■ Tugas: Tulis ulang seluruh teks tentang ngopi dan kafein di bawah ini, kata demi kata dan tanpa perubahan apa pun.

■ Dokumen Sumber:
---------------
Itu sebagai gambaran bahwa ngopi atau aktifitas minum kopi sebagai sesuatu yang sangat disukai, selain karena secangkir kopi mengandung sejumlah kandungan zat psikoaktif yaitu kafein. Untuk dosis tertentu kafein mampu berfungsi menjadi obat pembangkit stamina dan penghilang rasa sakit, kafein memiliki mekanisme untuk menyaingi fungsi adenosin (salah satu senyawa yang ada dalam sel otak untuk menciptakan orang agar segera tertidur) sehingga muncul perasaan segar, sedikit gembira, mata melek, jantung berdetak lebih cepat, menciptakan energi ekstra. Kopi espresso begitu kental dan sarat kafein dalam dosis sekali tenggak habis, tanpa basa-basi, kafein pun langsung menghentak kepala seakan berteriak “Bangun!!”

Selain fungsi tersebut, aktifitas ngopi juga punya fungsi sosial bahkan menjadi gaya hidup anak muda zaman now, tidak heran kalau setiap kedai kopi dari ujung Aceh sampai ujung Papua selalu dipenuhi pengunjung anak muda. Entah itu untuk menikmati rasa pahitnya kopi, atau sekedar kongkow nongkrong-nongkrong, atau ngopi ala KLHK yaitu ngobrol-ngobrol pintar, yang jelas pintar ngobrol dan yang penting ngopi bareng.
---------------
■ Data Terekstrak:
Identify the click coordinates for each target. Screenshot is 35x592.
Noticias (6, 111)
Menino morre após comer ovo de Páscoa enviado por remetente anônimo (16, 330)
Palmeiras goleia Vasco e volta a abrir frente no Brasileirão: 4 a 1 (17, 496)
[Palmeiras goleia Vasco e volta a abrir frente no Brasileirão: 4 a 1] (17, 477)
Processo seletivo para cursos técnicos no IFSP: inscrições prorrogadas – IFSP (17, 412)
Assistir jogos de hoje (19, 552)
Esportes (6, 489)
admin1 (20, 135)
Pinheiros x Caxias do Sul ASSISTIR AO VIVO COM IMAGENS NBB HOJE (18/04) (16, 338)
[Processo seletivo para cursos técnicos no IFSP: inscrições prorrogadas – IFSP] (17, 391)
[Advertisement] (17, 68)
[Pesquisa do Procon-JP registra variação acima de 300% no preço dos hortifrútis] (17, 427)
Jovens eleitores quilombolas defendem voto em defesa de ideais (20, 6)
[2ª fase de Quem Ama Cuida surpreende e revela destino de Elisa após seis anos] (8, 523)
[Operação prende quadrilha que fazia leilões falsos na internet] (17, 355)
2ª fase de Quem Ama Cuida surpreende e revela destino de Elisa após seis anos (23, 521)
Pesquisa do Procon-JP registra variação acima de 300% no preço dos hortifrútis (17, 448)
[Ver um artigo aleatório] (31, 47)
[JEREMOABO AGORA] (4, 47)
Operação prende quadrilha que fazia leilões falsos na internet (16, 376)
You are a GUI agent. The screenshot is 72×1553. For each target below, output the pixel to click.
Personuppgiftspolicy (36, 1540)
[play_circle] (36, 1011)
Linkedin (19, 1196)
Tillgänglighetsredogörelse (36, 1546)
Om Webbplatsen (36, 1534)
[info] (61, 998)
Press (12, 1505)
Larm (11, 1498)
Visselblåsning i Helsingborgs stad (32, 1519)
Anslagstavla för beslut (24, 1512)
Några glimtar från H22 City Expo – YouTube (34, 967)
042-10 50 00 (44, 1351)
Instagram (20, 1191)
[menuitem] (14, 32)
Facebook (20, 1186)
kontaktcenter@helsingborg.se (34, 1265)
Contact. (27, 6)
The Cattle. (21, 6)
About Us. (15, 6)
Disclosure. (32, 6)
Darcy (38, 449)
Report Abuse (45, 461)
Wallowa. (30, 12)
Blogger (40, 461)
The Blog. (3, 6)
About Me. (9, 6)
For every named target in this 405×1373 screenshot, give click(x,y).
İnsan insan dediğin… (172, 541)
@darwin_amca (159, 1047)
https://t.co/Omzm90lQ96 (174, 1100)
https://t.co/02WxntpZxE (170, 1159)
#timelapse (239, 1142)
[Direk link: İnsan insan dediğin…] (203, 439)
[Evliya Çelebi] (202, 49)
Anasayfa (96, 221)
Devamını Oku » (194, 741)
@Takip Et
---------------
■ Jawaban:
Itu sebagai gambaran bahwa ngopi atau aktifitas minum kopi sebagai sesuatu yang sangat disukai, selain karena secangkir kopi mengandung sejumlah kandungan zat psikoaktif yaitu kafein. Untuk dosis tertentu kafein mampu berfungsi menjadi obat pembangkit stamina dan penghilang rasa sakit, kafein memiliki mekanisme untuk menyaingi fungsi adenosin (salah satu senyawa yang ada dalam sel otak untuk menciptakan orang agar segera tertidur) sehingga muncul perasaan segar, sedikit gembira, mata melek, jantung berdetak lebih cepat, menciptakan energi ekstra. Kopi espresso begitu kental dan sarat kafein dalam dosis sekali tenggak habis, tanpa basa-basi, kafein pun langsung menghentak kepala seakan berteriak “Bangun!!”

Selain fungsi tersebut, aktifitas ngopi juga punya fungsi sosial bahkan menjadi gaya hidup anak muda zaman now, tidak heran kalau setiap kedai kopi dari ujung Aceh sampai ujung Papua selalu dipenuhi pengunjung anak muda. Entah itu untuk menikmati rasa pahitnya kopi, atau sekedar kongkow nongkrong-nongkrong, atau ngopi ala KLHK yaitu ngobrol-ngobrol pintar, yang jelas pintar ngobrol dan yang penting ngopi bareng.